(Set problem a) Please list every movie title that the interview text mentions.

(Supplied text)
Even then, it impacted me to the point where it's just like, if you can make people laugh in a movie theater, congratulations. But if you can fucking make people cry, if you can reduce them to tears, that is a true gifted filmmaker. Somebody who is not just playing with your head, but they're playing with your heart, man. And in the case of Schindler's List, he didn't play with it in any sort of lackadaisical fare. It's such a well-made movie. It is so, so fucking good.

The craziest thing about Schindler's List, and people will forget, is that he made Jurassic Park and Schindler's List the same year.

SMITH: I remember. He left the set of Jurassic. Famously, he never finishes his last shot or whatever, because he doesn't wanna get thrown in the water like in Jaws, and so he was off to do the other movie and posting one while doing the other, looking at cuts while shooting! Incredible. Two epic works. If you give me half an hour to go down on Jurassic Park, I could do it, as well.

But I will say this, as much as I enjoy Jurassic Park, and particularly his rendition, I wish we lived in a better timeline, for many reasons, Steve, but mostly, there is a timeline out there where we have as many Jaws movies as we have had Jurassic movies. For some reason, we're in this timeline where “dinosaurs.” He was okay with, like, “Yeah, let's sequalize and go for dinosaurs.” But there's a better world out there that we shifted from somehow, where Steven Spielberg felt that same way about Jaws that he felt about Jurassic Park. He made a few sequels himself and then stuck around as exec producer on a bunch of others, man. I wish we lived in a more Jaws than Jurassic world, but you play the cards you're dealt.

'Dogma's 4K Release "Bodes Very Well" for the Sequel

"My whole career is a testimony to the secondary market."

As I talk to you this morning about Dogma, the 4K is number five on Amazon's top sellers, above Tron: Ares and Mission: Impossible, and a host of huge-name movies. What do you think it is about Dogma that has stood the test of time, and why people are buying it more than these other big movies?

[Dataset excerpt]

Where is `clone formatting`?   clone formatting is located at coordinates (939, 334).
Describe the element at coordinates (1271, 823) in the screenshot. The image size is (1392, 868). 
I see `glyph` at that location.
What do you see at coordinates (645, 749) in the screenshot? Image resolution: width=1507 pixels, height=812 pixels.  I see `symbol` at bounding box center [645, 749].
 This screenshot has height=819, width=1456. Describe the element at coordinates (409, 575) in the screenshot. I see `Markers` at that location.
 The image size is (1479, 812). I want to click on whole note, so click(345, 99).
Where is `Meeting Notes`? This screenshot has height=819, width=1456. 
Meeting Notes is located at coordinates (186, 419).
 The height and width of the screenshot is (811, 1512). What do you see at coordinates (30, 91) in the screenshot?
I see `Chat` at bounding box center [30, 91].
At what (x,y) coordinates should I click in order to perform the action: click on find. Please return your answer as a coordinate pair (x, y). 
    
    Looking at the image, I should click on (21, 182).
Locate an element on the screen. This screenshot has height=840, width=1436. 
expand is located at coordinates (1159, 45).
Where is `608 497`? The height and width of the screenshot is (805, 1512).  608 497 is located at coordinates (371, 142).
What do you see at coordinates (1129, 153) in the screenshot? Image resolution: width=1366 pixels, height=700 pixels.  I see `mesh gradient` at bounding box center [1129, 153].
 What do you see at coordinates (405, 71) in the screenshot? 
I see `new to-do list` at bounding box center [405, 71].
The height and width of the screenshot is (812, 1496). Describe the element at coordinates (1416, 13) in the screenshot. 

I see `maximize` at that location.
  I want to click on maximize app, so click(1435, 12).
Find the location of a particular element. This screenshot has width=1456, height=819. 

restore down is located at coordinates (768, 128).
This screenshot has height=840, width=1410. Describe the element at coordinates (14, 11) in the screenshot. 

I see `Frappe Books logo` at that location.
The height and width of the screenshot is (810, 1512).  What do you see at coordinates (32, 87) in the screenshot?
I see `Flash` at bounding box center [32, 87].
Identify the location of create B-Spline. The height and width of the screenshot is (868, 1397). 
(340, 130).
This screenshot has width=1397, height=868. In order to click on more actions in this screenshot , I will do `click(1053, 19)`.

(Set problem b) Pull out each line of the rows that contains the string "pixels".

(Full solution a) Schindler's List, Jurassic Park, Jaws, Dogma, Tron: Ares, Mission: Impossible

(Full solution b)
What do you see at coordinates (645, 749) in the screenshot? Image resolution: width=1507 pixels, height=812 pixels.  I see `symbol` at bounding box center [645, 749].
What do you see at coordinates (1129, 153) in the screenshot? Image resolution: width=1366 pixels, height=700 pixels.  I see `mesh gradient` at bounding box center [1129, 153].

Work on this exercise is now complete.